The Sheriff’s Office would like to promote public awareness of an old scam that has resurfaced with more sophistication and ingenuity thanks to the internet and social media networking sites.
Often called “The Grandparent Scam,” the scam and scam artists have become better by using information gleaned from the victim’s own unknowing relatives and friends. Just like the “Emergency Scam” which uses a false claim of a relative with a medical emergency, the Grandparent Scam starts with a phone call:
You’re a grandparent, and you get a phone call from someone who identifies himself as your grandson. They say something like, “I’ve been arrested and need money wired quickly to pay my bail, and oh by the way, don’t tell mom or dad.” Sometimes a caller will pretend to be an arresting officer or judicial official. They use the grandchild’s name and other information easily obtained from social media and/or the internet, and they sound very convincing.

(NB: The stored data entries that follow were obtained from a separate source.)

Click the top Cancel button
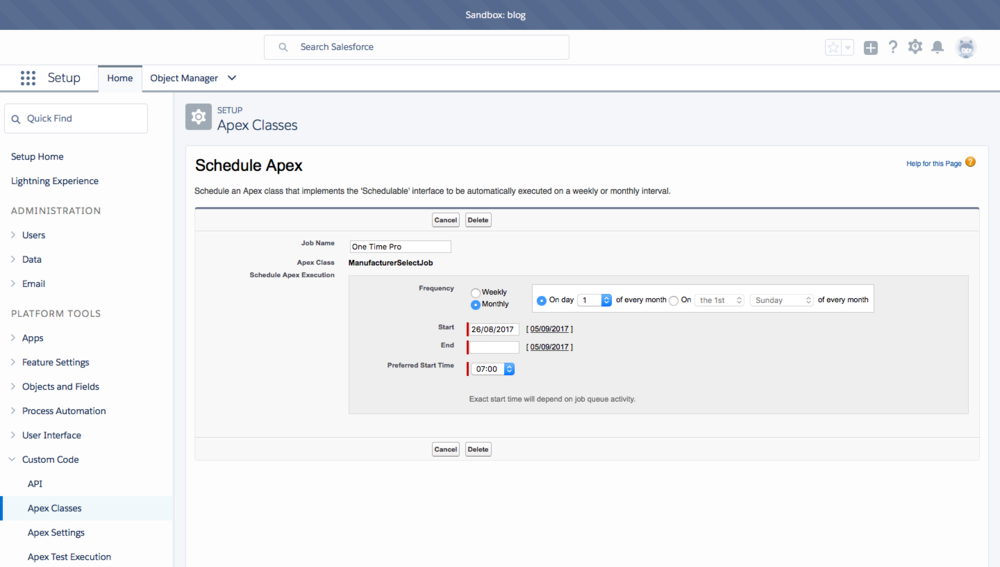 [445, 220]
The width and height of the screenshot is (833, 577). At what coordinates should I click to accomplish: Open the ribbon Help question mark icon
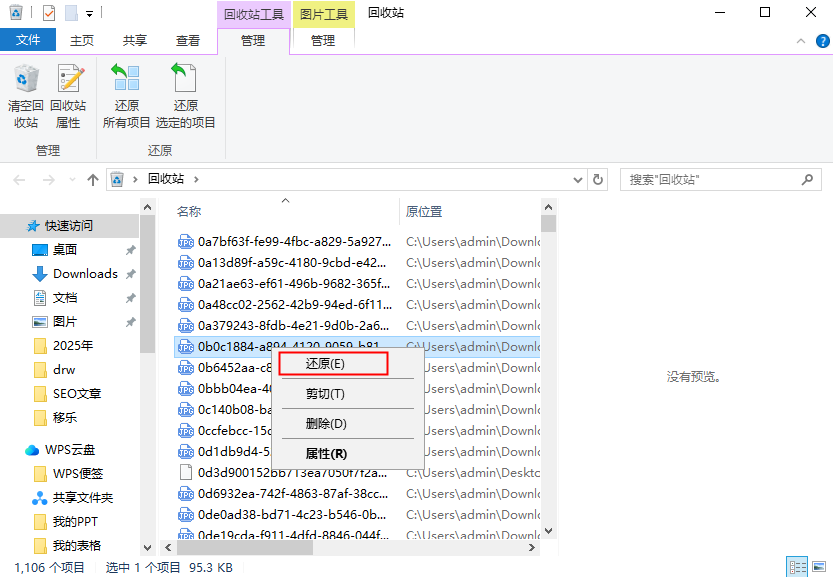click(x=820, y=41)
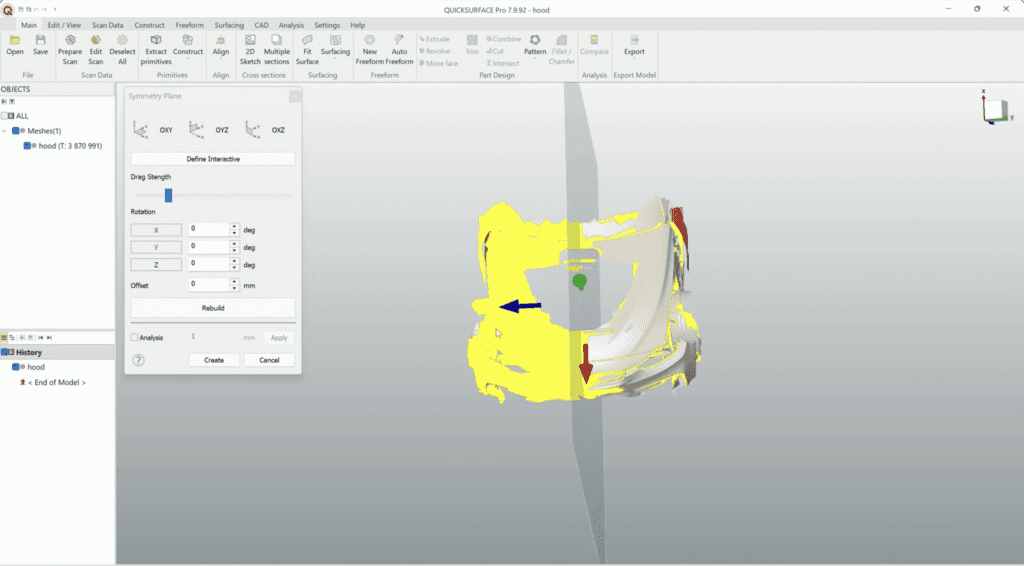Choose the OXY plane preset icon
The image size is (1024, 566).
tap(141, 129)
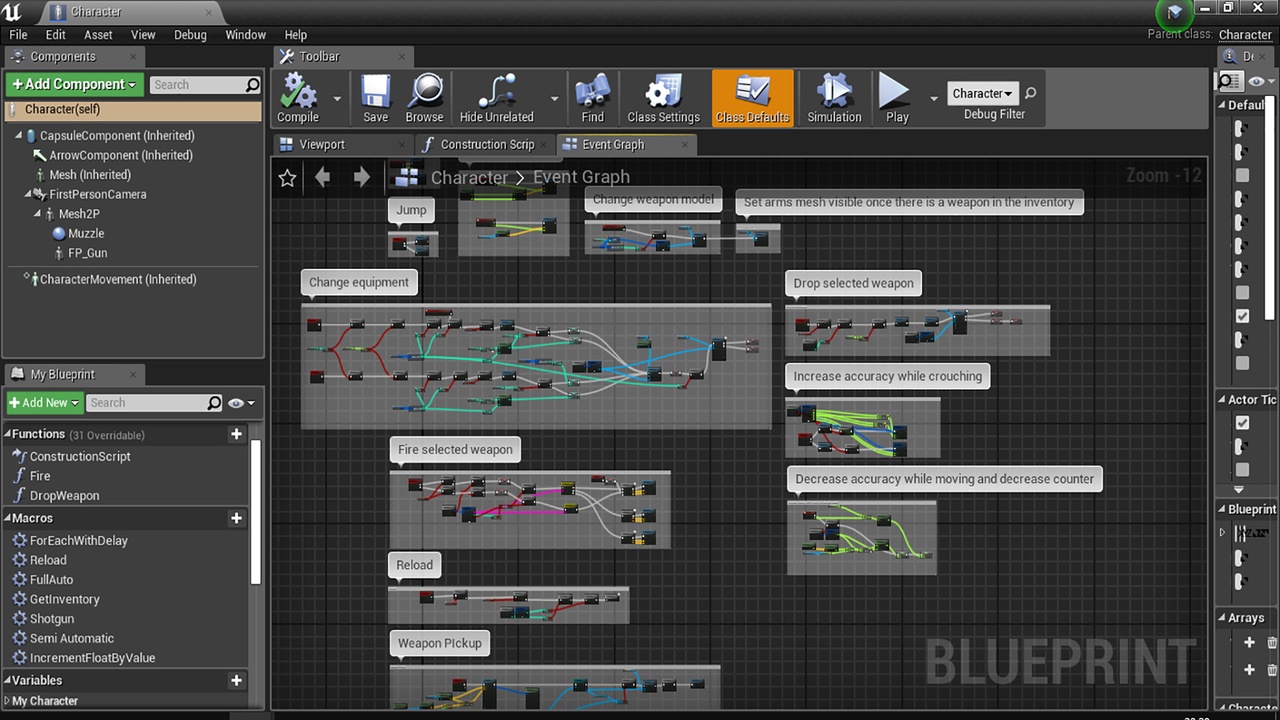The image size is (1280, 720).
Task: Click the Compile toolbar icon
Action: click(x=298, y=93)
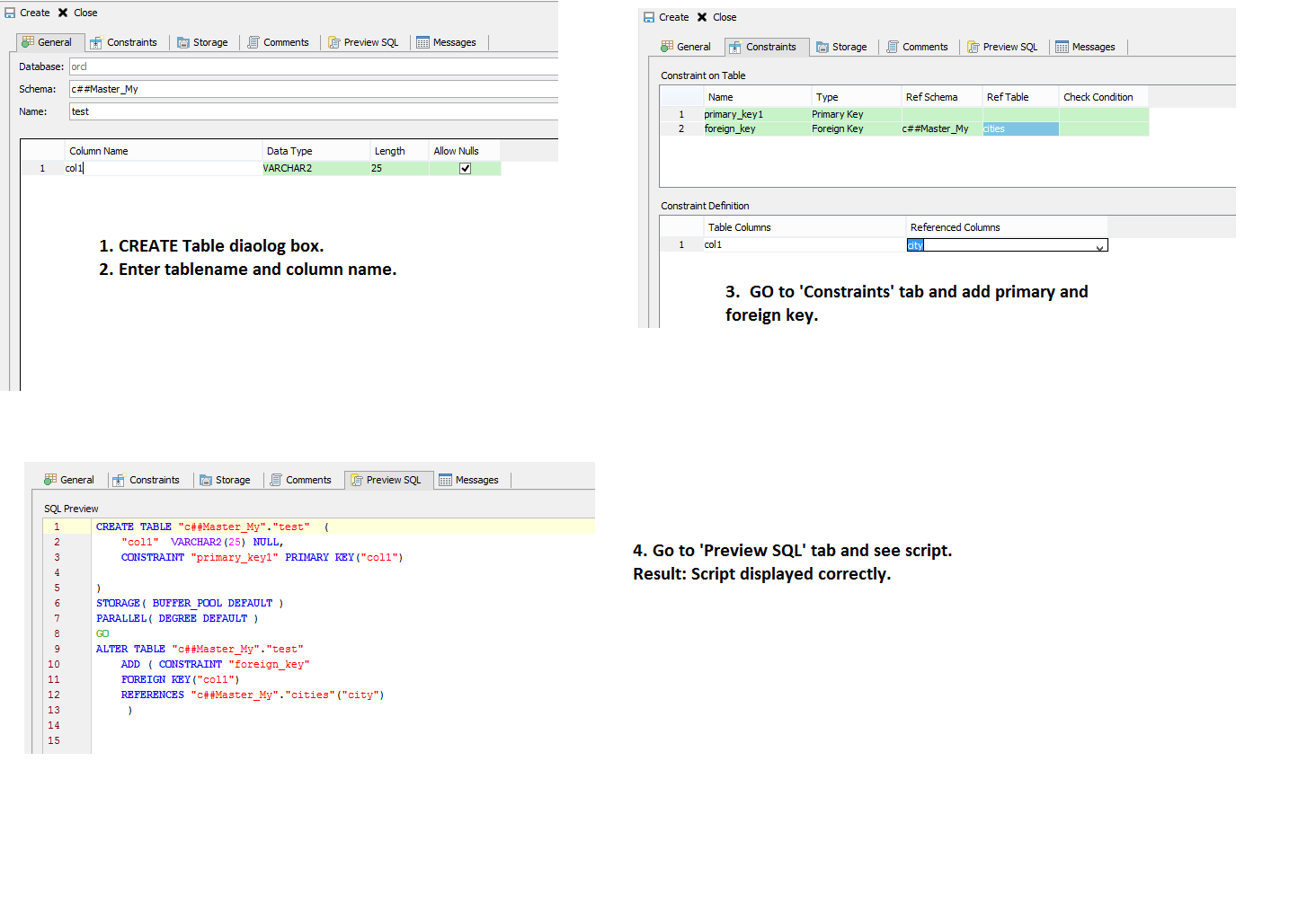Click the Comments icon in the constraints dialog
Image resolution: width=1316 pixels, height=903 pixels.
point(890,46)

These calls often happen late at night or early in the morning when you’re not thinking clearly. Resist the urge to act quickly. Research and call the grandchild; we all have cell phones these days. Call the grandchild’s parents even though they asked you not to. Often one phone call to verify this emergency is all it takes to reveal a scam. The financial loss to a victim is often several thousand dollars.
These scams are often difficult to solve or track down. However, please report any incident as we can work with our state and federal partners to analyze pertinent data and look for commonalities to hopefully link complaints to others to try to identify the culprits.
The Grandparent Scam and others like it have been around for several years now but have become more sophisticated. The Sheriff’s Office has received several complaints from Fauquier County residents who have recently fallen victim to this scam
Authority: Sheriff Charlie Ray Fox, Jr.